In the data below, the answer is the run of lines from the line containing "At what coordinates should I click to accomplish: Select" through the line containing "Given: Click the behavioral profile wave icon", both included; print it exactly and nothing else.

Saved entries
· · · · · · ·

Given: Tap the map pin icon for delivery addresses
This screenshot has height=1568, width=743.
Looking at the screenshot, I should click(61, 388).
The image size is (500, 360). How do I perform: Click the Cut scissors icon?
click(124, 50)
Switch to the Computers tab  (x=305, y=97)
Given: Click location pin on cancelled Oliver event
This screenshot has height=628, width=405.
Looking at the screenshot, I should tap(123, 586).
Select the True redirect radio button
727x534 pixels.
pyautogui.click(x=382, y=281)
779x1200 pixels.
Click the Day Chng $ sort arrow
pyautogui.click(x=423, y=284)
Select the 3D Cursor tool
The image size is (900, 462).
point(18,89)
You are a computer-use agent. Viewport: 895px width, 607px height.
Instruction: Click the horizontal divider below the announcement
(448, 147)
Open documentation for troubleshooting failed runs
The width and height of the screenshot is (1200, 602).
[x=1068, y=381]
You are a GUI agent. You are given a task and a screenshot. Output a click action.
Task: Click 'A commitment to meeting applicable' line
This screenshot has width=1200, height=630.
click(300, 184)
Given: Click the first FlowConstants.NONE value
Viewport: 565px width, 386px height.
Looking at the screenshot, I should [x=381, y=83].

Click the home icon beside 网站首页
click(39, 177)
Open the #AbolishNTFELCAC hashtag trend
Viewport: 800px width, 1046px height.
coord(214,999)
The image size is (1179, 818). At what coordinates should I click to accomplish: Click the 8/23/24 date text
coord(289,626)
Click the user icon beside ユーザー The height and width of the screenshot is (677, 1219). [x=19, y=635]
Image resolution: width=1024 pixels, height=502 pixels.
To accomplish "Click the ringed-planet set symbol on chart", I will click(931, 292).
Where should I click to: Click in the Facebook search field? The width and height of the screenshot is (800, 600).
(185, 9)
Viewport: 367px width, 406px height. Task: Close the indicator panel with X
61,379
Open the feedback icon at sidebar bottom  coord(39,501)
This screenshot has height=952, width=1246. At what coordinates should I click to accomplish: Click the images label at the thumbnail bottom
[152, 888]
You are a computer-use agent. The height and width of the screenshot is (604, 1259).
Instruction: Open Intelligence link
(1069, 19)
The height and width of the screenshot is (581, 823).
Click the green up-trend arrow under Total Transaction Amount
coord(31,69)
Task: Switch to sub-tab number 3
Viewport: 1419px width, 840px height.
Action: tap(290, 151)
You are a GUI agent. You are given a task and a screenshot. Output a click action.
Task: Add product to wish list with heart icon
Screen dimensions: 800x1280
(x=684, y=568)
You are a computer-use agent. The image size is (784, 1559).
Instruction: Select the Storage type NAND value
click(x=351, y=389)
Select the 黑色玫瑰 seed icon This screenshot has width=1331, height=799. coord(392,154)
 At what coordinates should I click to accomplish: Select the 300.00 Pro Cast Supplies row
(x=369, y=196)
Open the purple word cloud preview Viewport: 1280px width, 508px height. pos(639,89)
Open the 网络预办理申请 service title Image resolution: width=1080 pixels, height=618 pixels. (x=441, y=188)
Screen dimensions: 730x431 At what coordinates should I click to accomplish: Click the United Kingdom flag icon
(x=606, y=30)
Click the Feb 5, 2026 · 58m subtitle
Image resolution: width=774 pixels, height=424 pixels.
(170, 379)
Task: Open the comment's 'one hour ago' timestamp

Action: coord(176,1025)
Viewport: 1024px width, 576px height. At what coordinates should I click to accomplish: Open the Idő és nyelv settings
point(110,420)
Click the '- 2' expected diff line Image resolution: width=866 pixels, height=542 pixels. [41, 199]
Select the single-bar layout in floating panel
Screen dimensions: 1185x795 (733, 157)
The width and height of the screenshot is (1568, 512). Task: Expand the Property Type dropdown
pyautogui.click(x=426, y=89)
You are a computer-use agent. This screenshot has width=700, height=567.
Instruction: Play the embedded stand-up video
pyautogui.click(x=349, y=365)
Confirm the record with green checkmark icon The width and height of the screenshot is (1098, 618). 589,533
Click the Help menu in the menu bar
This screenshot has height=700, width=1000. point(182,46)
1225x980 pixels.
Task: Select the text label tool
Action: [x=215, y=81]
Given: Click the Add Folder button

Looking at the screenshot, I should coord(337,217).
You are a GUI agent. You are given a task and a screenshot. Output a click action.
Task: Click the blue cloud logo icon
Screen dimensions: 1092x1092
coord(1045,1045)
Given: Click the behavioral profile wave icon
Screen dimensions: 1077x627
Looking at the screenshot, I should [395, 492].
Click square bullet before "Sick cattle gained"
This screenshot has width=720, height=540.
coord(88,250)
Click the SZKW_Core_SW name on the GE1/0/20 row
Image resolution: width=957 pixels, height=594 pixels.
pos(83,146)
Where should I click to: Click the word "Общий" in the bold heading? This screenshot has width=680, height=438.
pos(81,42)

· · · · · · ·

● PROBLEM SOLUTION:
 At what coordinates should I click to accomplish: Select the 300.00 Pro Cast Supplies row
(x=369, y=196)
Open the purple word cloud preview Viewport: 1280px width, 508px height. pos(639,89)
Open the 网络预办理申请 service title Image resolution: width=1080 pixels, height=618 pixels. (x=441, y=188)
Screen dimensions: 730x431 At what coordinates should I click to accomplish: Click the United Kingdom flag icon
(x=606, y=30)
Click the Feb 5, 2026 · 58m subtitle
Image resolution: width=774 pixels, height=424 pixels.
(170, 379)
Task: Open the comment's 'one hour ago' timestamp

Action: coord(176,1025)
Viewport: 1024px width, 576px height. At what coordinates should I click to accomplish: Open the Idő és nyelv settings
point(110,420)
Click the '- 2' expected diff line Image resolution: width=866 pixels, height=542 pixels. [41, 199]
Select the single-bar layout in floating panel
Screen dimensions: 1185x795 (733, 157)
The width and height of the screenshot is (1568, 512). Task: Expand the Property Type dropdown
pyautogui.click(x=426, y=89)
You are a computer-use agent. This screenshot has width=700, height=567.
Instruction: Play the embedded stand-up video
pyautogui.click(x=349, y=365)
Confirm the record with green checkmark icon The width and height of the screenshot is (1098, 618). 589,533
Click the Help menu in the menu bar
This screenshot has height=700, width=1000. point(182,46)
1225x980 pixels.
Task: Select the text label tool
Action: [x=215, y=81]
Given: Click the Add Folder button

Looking at the screenshot, I should coord(337,217).
You are a GUI agent. You are given a task and a screenshot. Output a click action.
Task: Click the blue cloud logo icon
Screen dimensions: 1092x1092
coord(1045,1045)
Given: Click the behavioral profile wave icon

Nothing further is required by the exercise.